One of the greatest opportunities in front of us is to redefine what is national security, what our nation-state should stand for, what the United States should stand for. Yes, traditional national security concerns remain important, and we ought to spend that $310 billion on defense. We ought to make sure we are taken care of in the traditional realm and that we begin to deal with other security threats such as terrorists.
But there are whole new and vital dimensions to our security, such as economics. If we have a holdover, it’s China. It isn’t because China thinks we are about to invade them—because they need us economically—our trade, our investment, and what our economic involvement with them triggers with other nations. Economics, the well-being of people within nations, has now become every bit as important to the purpose of a nation as traditional national security concerns. And there are new dimensions still to national security, such as environment. The hole in the ozone layer is not just over Peoria’ it is over the whole world. Global warming is a global phenomenon. Health problems like AIDS mean that someone can get sick and die in Africa, that nations can fail as well, and that refugees and instability occur. Those are international problems. Hoof and mouth disease travels, destroys lives for farmers and food for countries.

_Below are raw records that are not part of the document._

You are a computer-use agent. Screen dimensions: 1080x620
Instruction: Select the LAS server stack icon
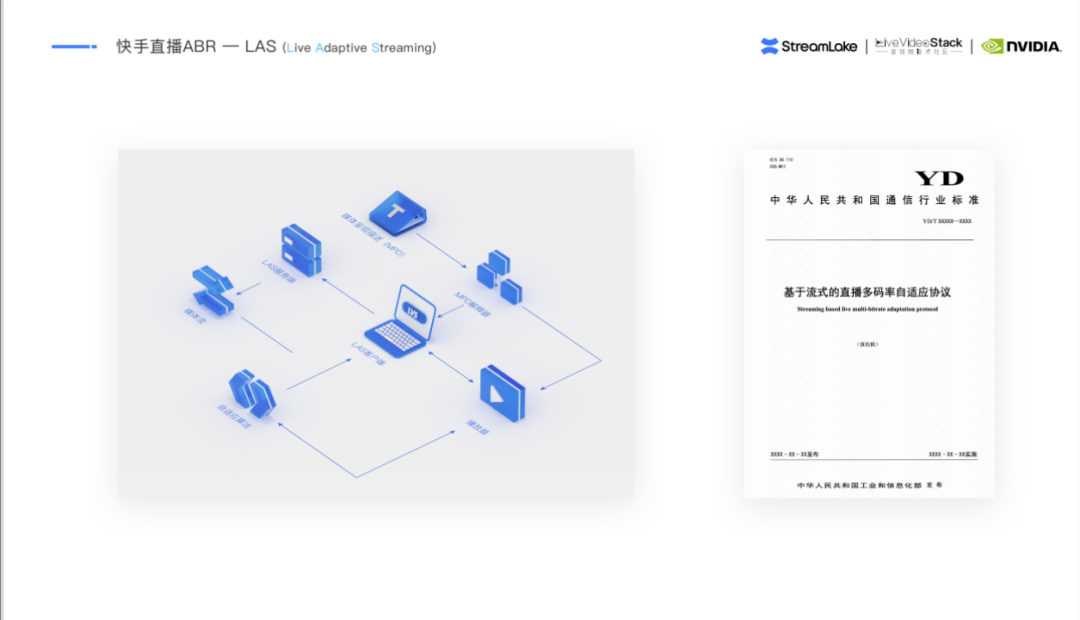click(x=300, y=250)
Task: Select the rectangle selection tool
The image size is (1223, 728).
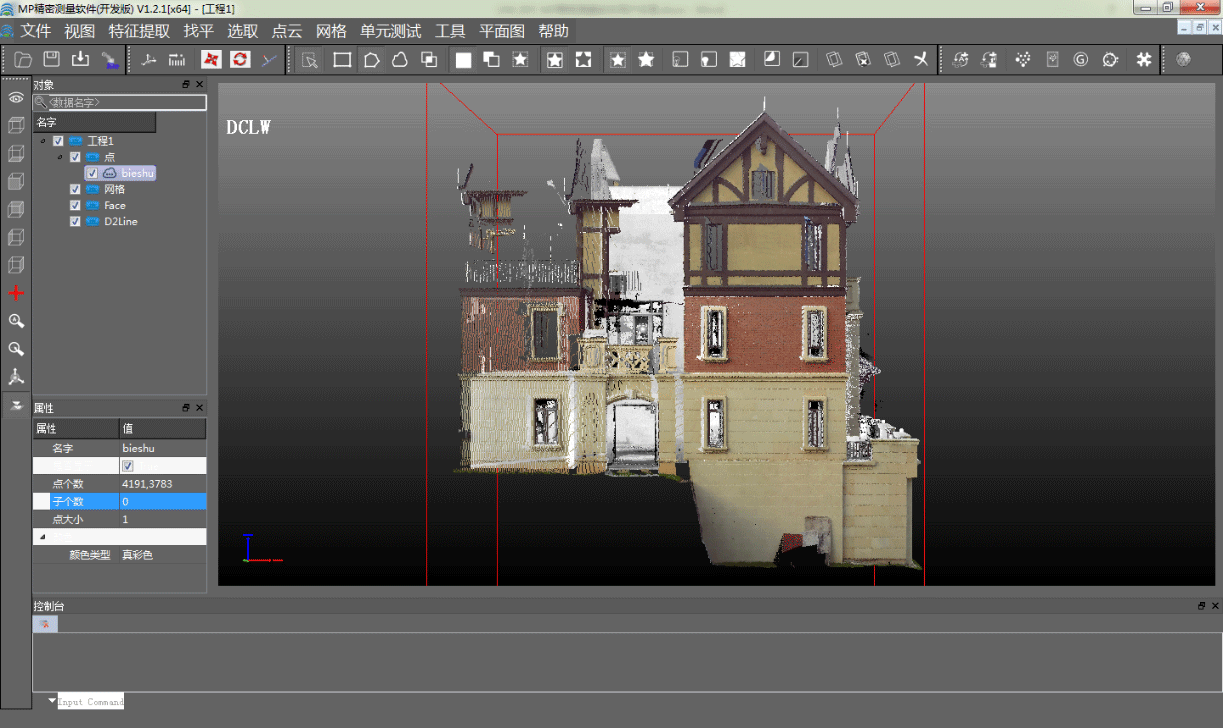Action: (342, 60)
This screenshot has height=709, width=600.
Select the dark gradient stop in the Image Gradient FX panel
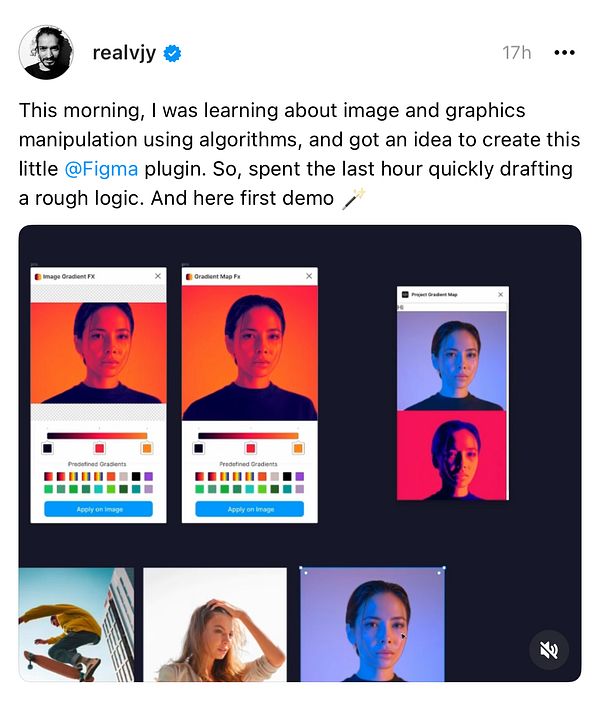point(47,448)
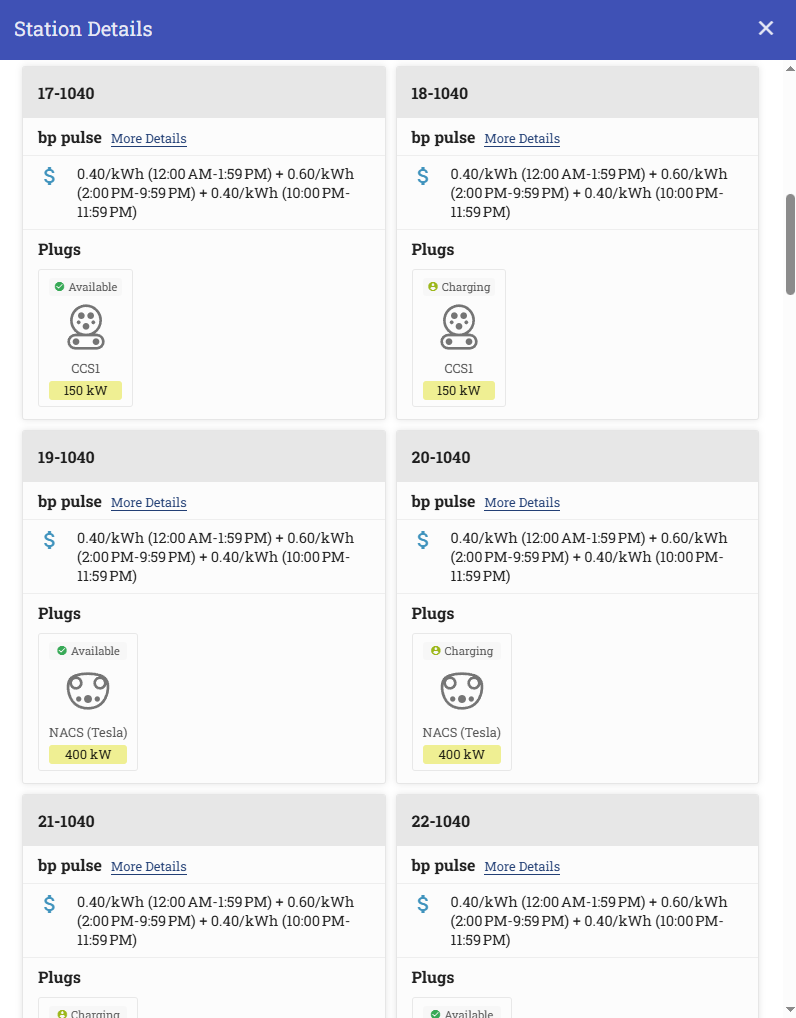Viewport: 796px width, 1018px height.
Task: Select the NACS (Tesla) plug icon in 20-1040
Action: point(462,690)
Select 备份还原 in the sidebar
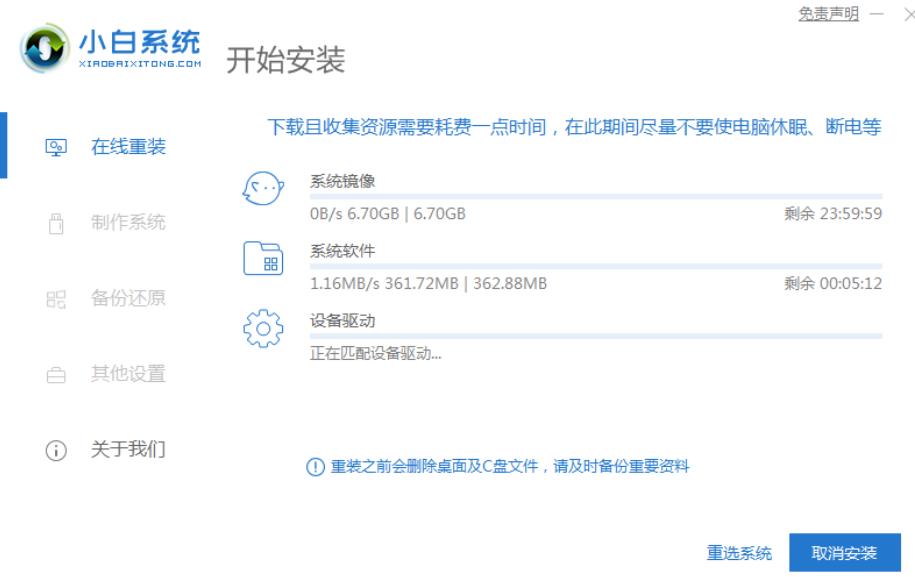Viewport: 915px width, 577px height. 128,298
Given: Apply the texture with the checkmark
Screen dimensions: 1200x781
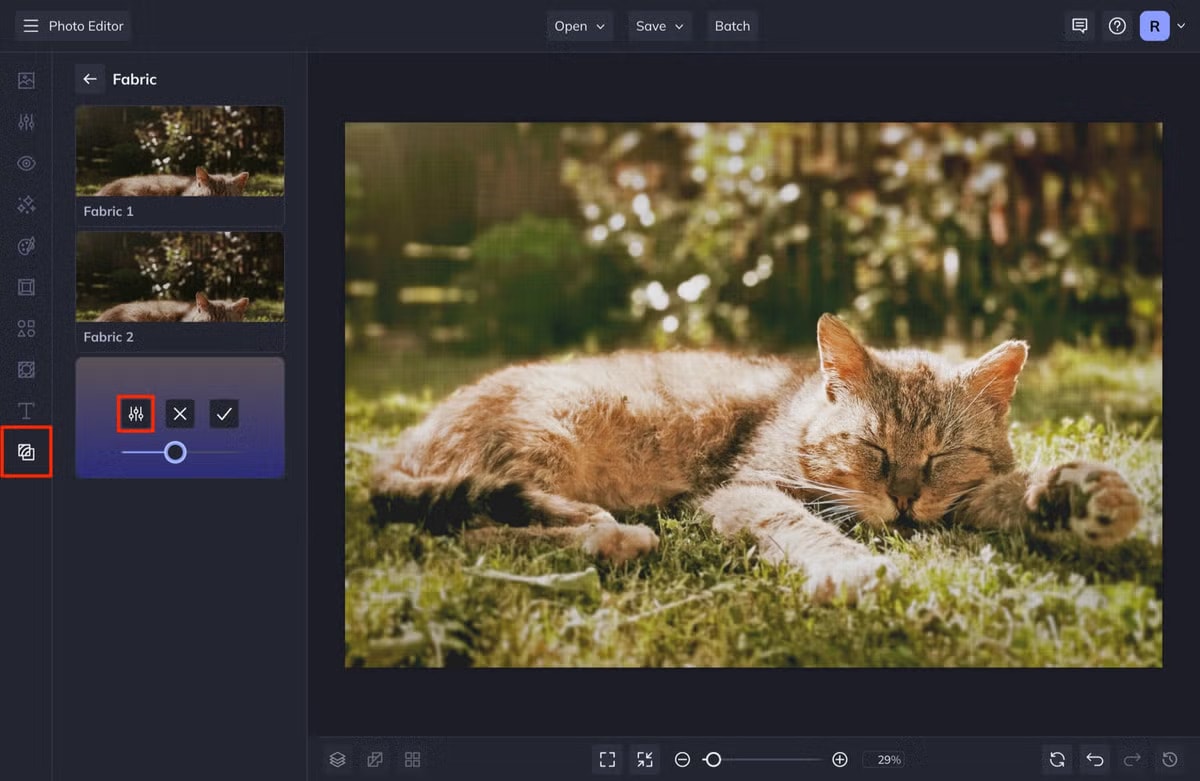Looking at the screenshot, I should [224, 413].
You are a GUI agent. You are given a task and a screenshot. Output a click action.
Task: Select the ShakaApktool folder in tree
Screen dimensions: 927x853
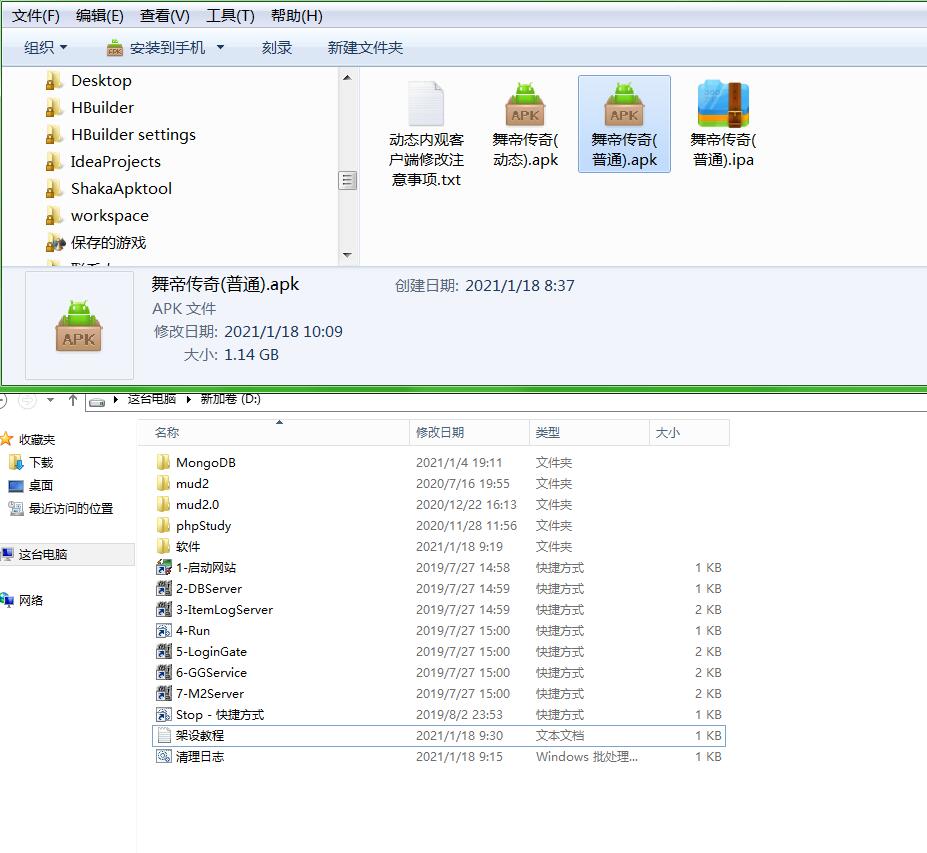[121, 189]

Health, environment, drugs…these are all now new dimensions of national security if you make the fight for it. But you will have to make the fight for it. It won’t come naturally. My generation still dominates the discussion of what is national security. We served our county well during the years of the cold war, but now it’s time for something new. Someone, namely you, has to make the fight to redefine national security. I leave with one thought, in the words of Art Buckwald, “My generation—your parents, your seniors—have left you with such a perfect world. Don’t screw it up.”